Your goal.
Filter the data below, keeping each line that contains the string "order" and copying those lines out. Treat the match as case-sensitive.

Task material below:

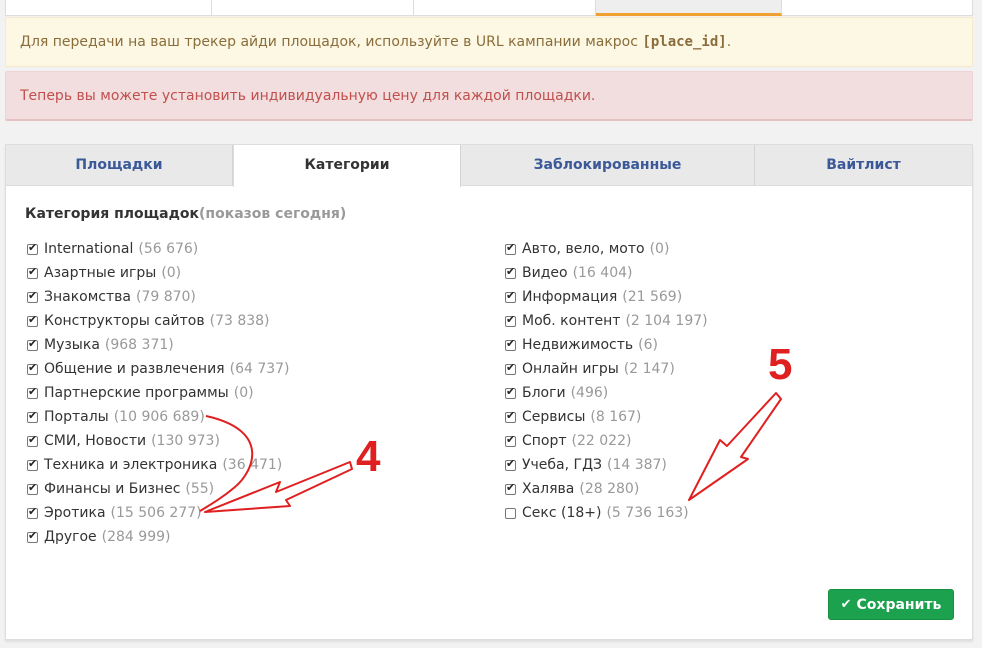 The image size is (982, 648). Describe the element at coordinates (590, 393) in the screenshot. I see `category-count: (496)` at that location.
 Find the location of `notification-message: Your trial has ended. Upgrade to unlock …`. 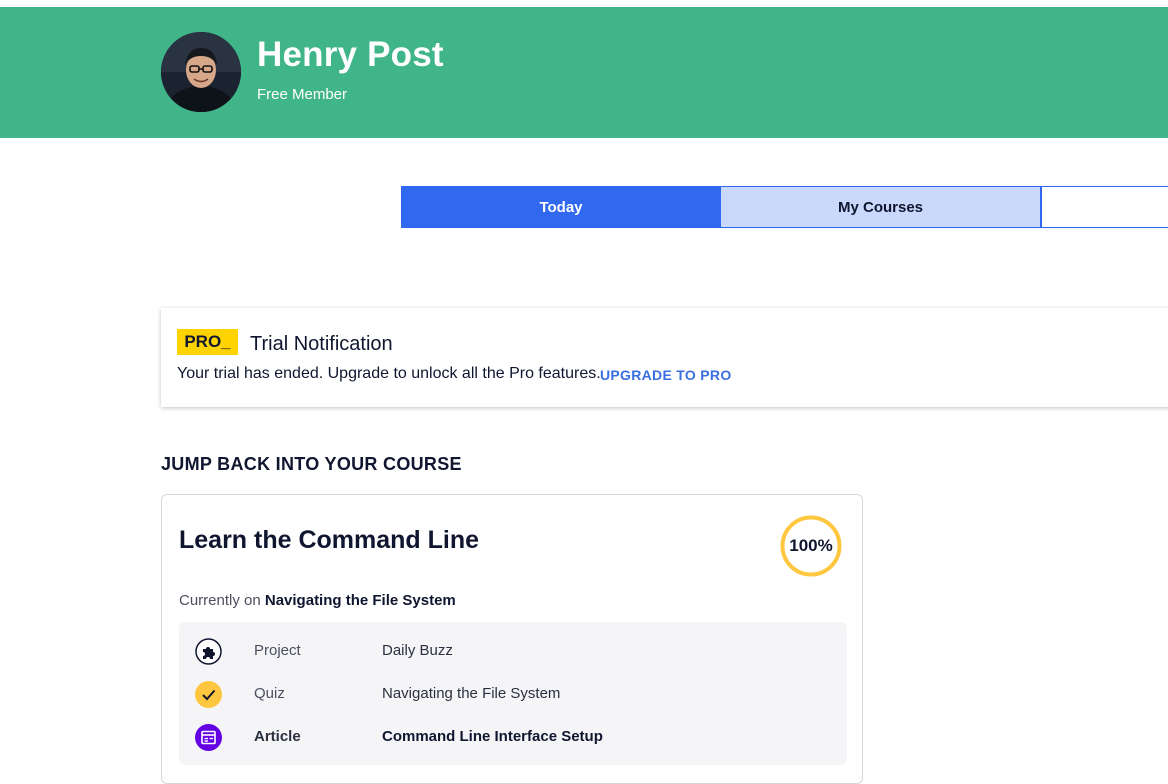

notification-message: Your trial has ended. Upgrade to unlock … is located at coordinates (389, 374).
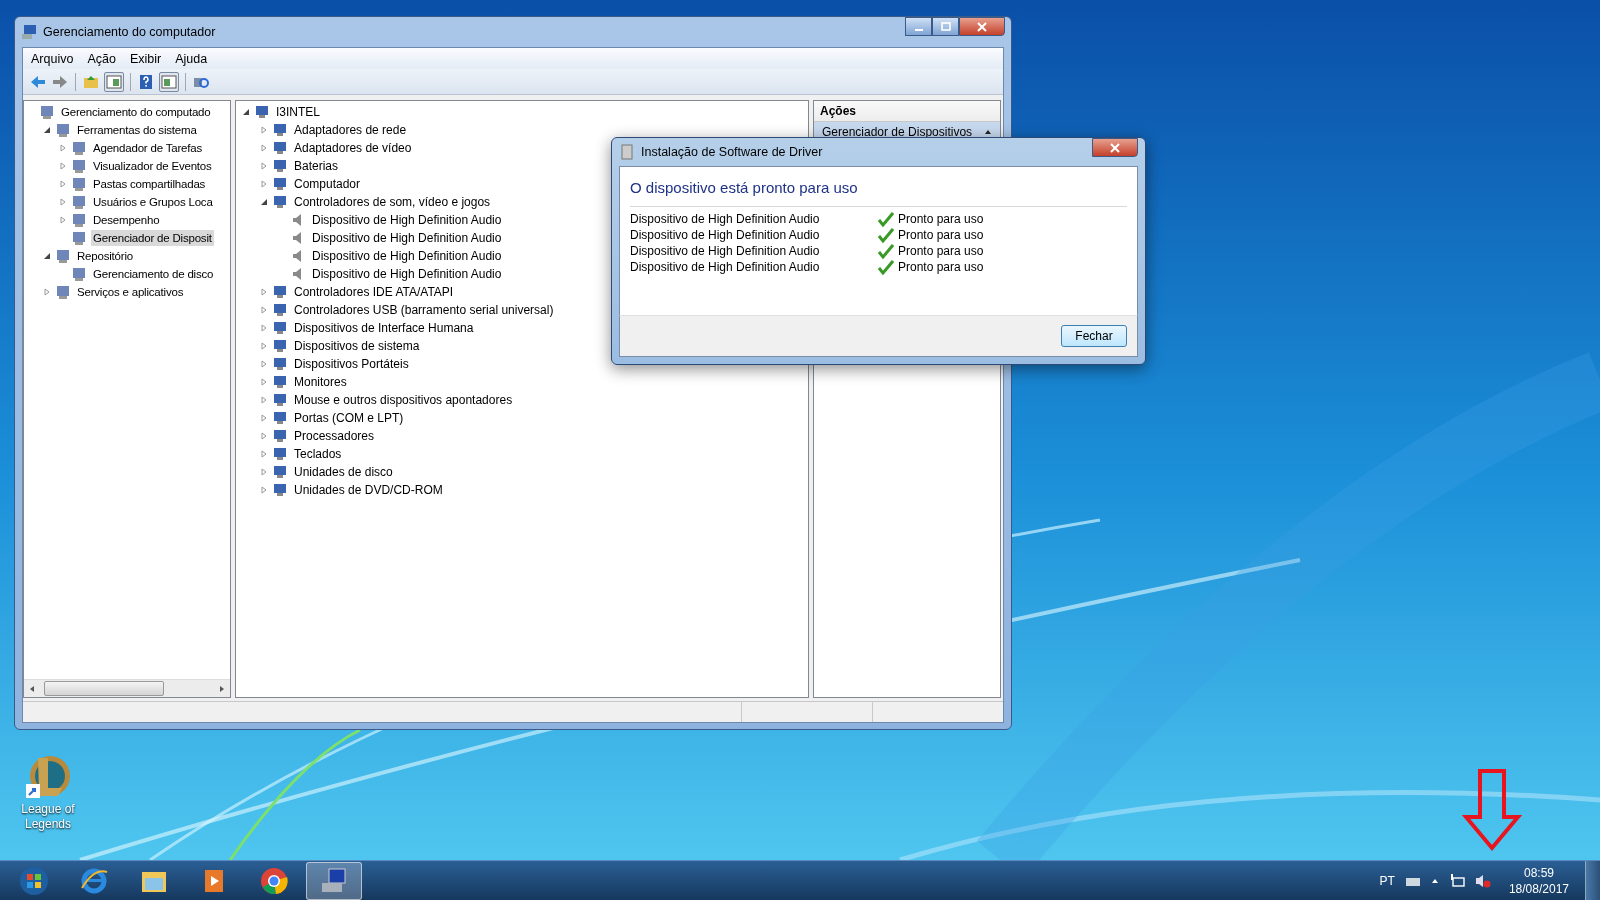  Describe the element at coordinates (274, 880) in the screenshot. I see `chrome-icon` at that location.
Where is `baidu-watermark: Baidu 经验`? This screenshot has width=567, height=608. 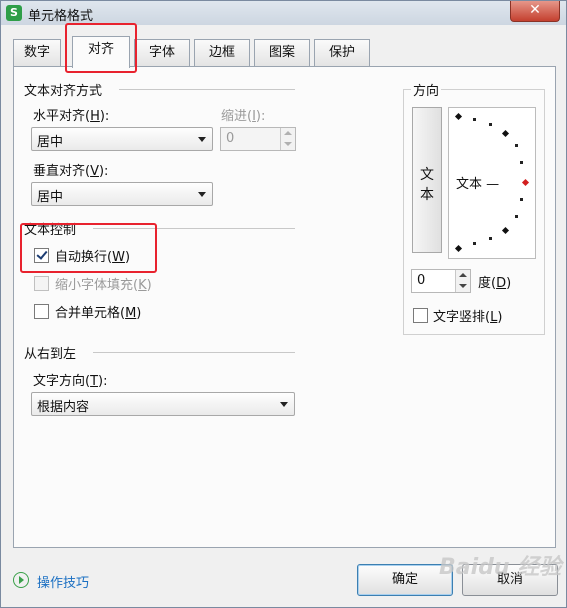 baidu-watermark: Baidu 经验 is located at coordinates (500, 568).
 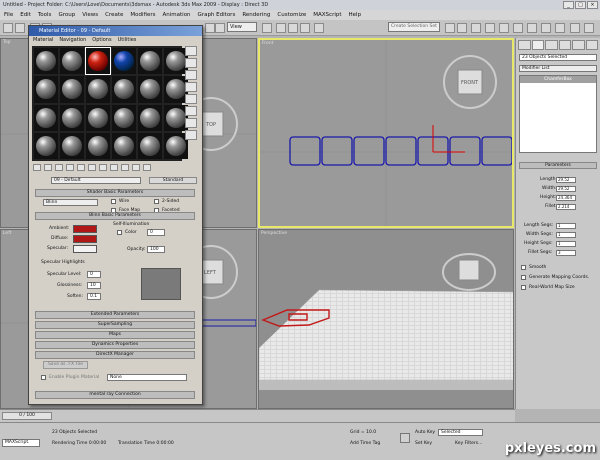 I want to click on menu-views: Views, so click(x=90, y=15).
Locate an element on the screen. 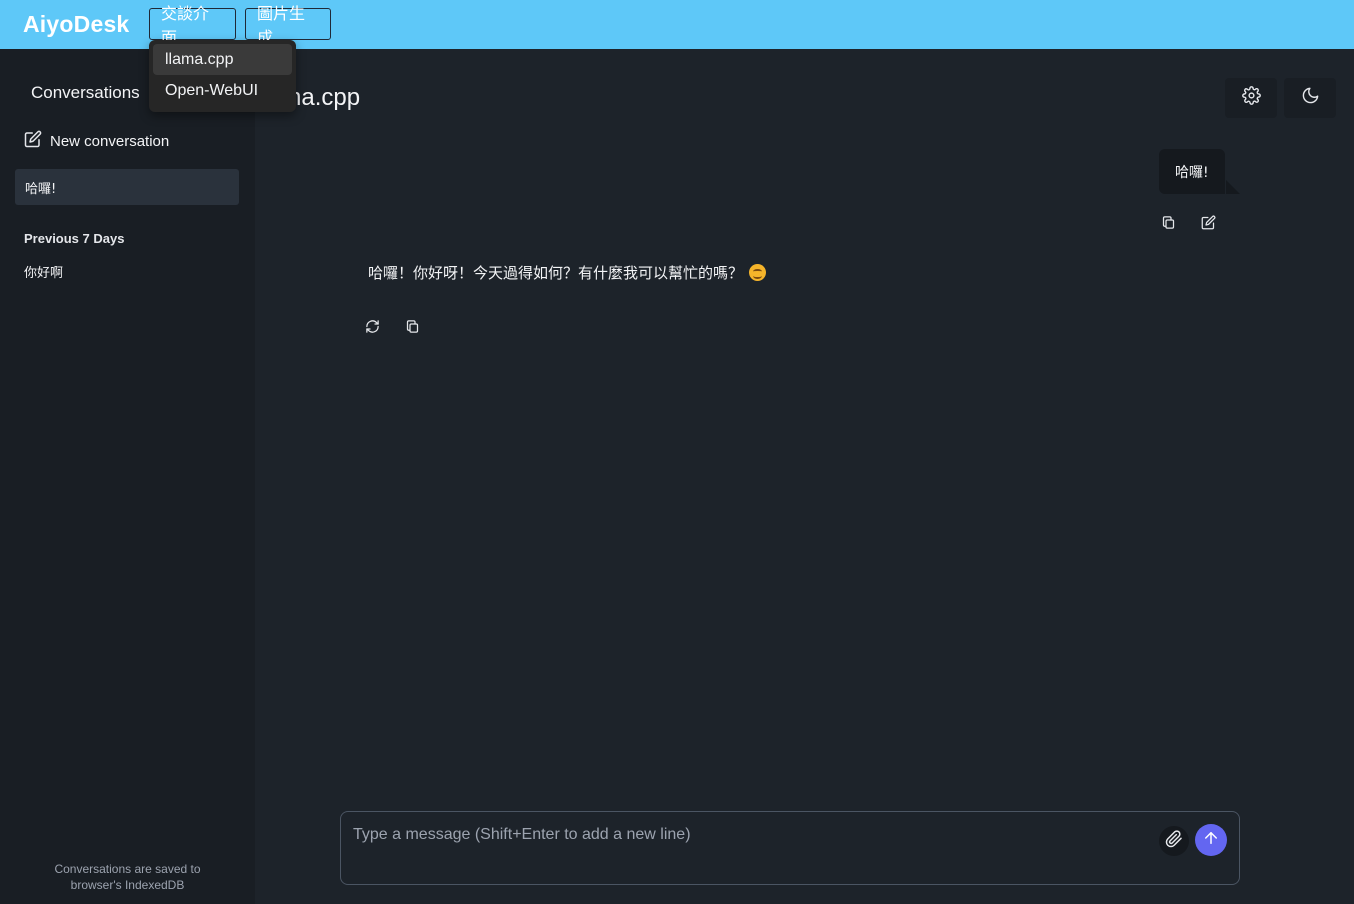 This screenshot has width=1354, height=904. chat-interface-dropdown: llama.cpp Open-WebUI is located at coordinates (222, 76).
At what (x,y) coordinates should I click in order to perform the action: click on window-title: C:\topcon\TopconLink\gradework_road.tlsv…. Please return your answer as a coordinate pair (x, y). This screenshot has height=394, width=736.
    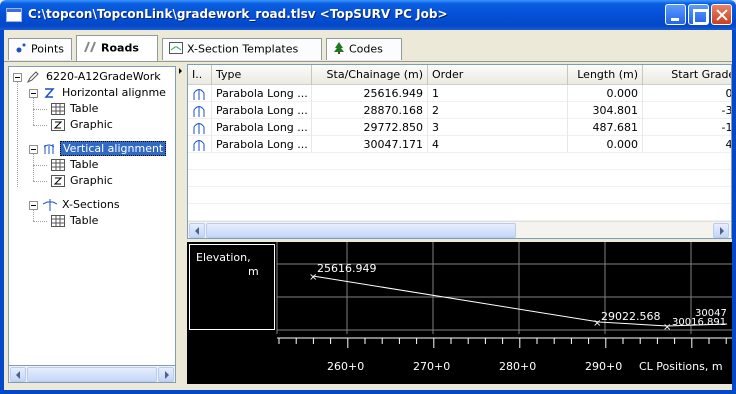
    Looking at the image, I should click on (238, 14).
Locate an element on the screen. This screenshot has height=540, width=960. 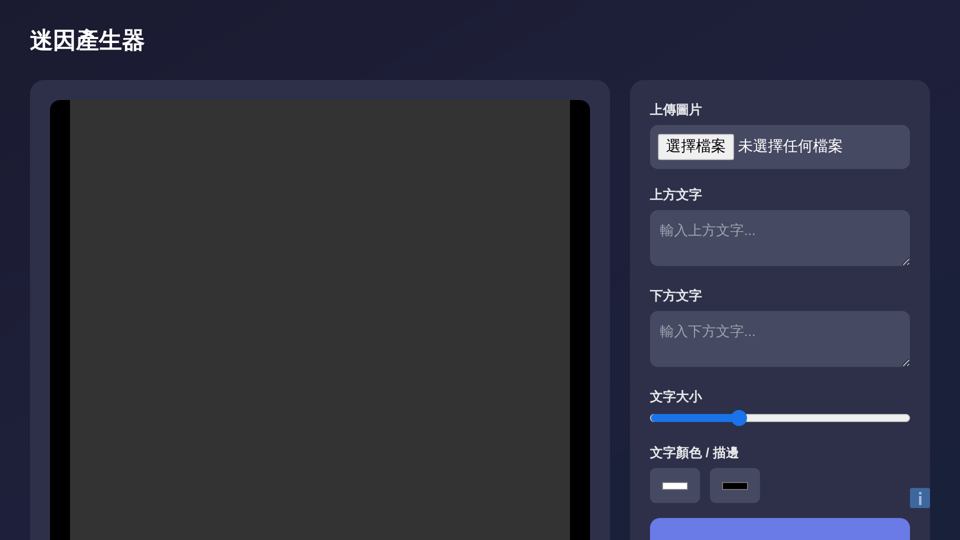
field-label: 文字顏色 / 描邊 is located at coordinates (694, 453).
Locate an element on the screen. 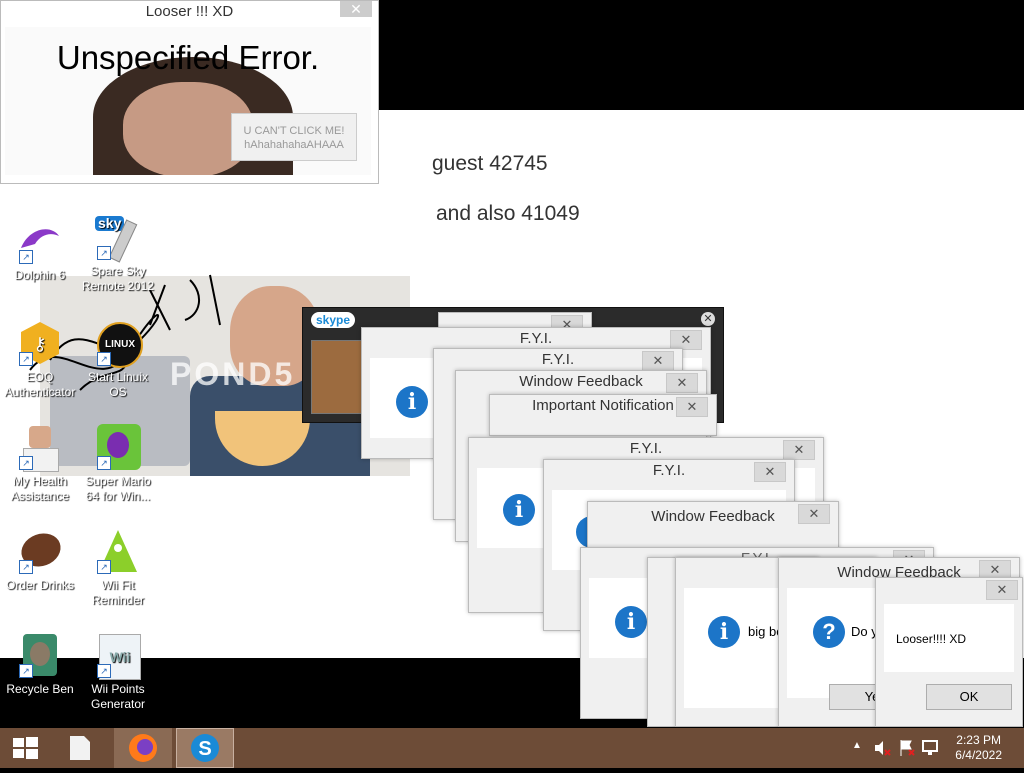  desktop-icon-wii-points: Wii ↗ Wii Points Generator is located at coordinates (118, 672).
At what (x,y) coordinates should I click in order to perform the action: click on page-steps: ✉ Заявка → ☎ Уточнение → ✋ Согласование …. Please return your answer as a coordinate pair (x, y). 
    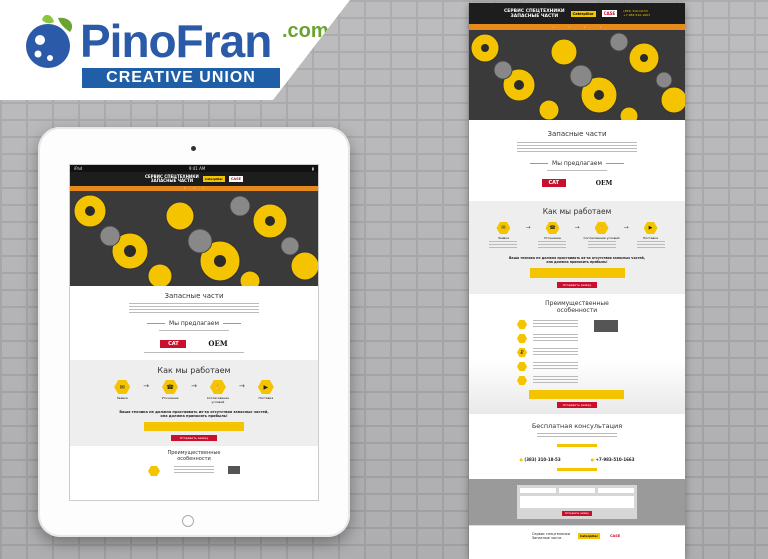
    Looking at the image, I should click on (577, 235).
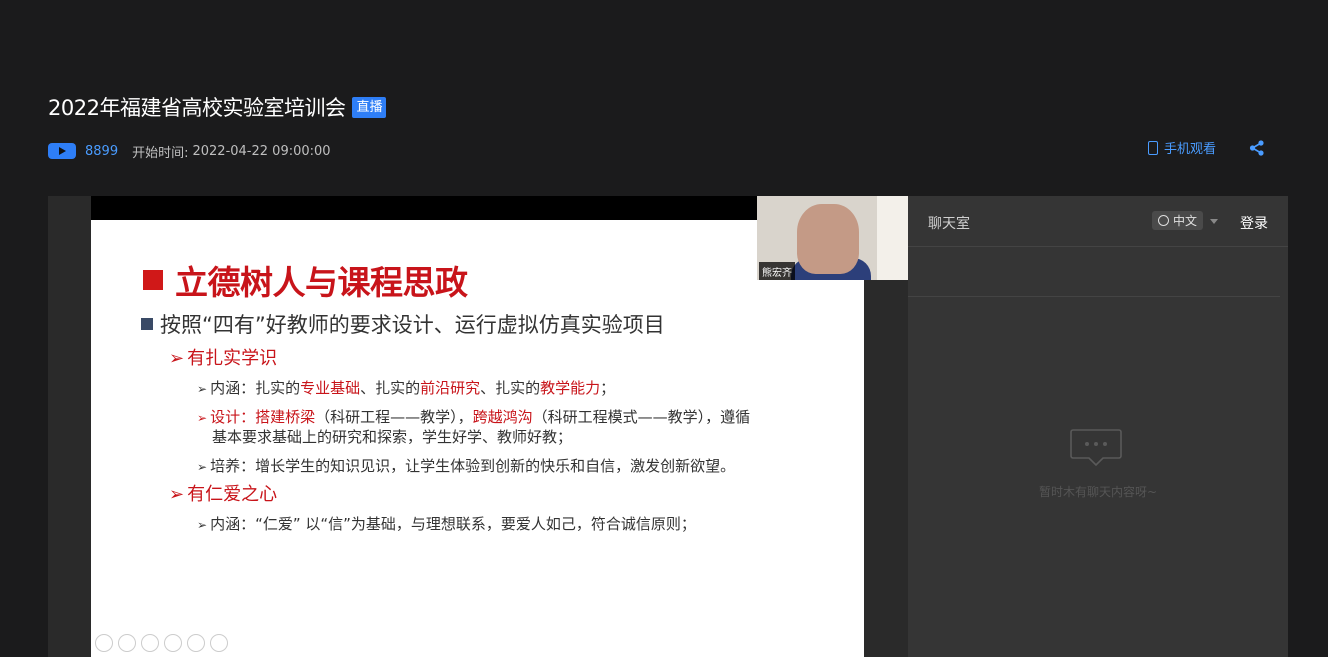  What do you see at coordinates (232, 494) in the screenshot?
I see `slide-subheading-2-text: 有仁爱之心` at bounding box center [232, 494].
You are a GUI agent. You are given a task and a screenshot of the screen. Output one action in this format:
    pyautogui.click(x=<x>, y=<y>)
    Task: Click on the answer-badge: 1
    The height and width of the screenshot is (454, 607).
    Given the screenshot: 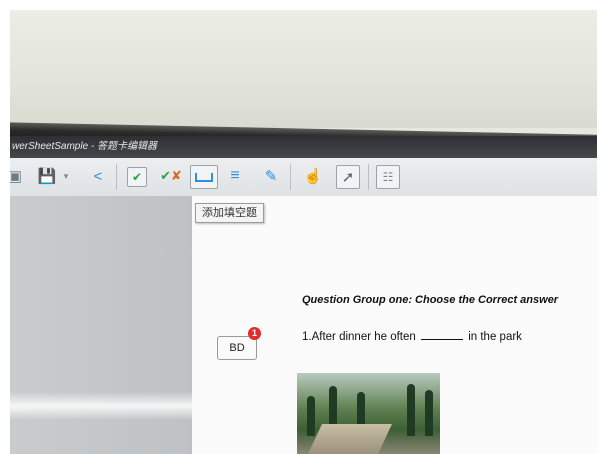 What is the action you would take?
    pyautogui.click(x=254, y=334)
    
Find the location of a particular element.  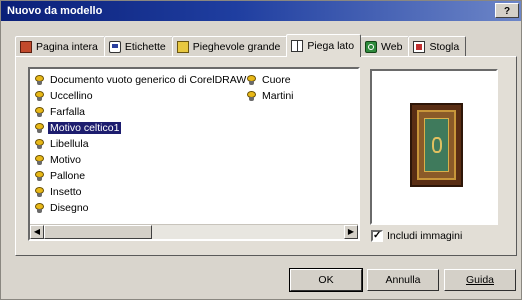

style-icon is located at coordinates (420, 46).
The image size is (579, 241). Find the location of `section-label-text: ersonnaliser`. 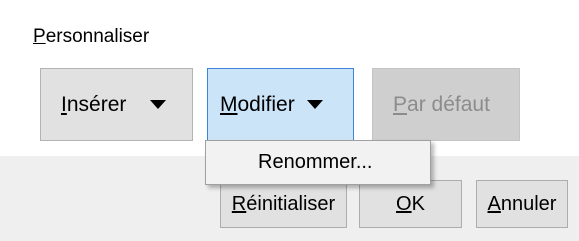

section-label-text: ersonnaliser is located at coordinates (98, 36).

End of Task material.

Result of the task.
At what (x,y) coordinates should I click in order to perform the action: click on window-title: C:\topcon\TopconLink\gradework_road.tlsv…. Please return your answer as a coordinate pair (x, y). This screenshot has height=394, width=736.
At what (x,y) coordinates should I click in order to perform the action: click on page-steps: ✉ Заявка → ☎ Уточнение → ✋ Согласование …. Please return your answer as a coordinate pair (x, y). 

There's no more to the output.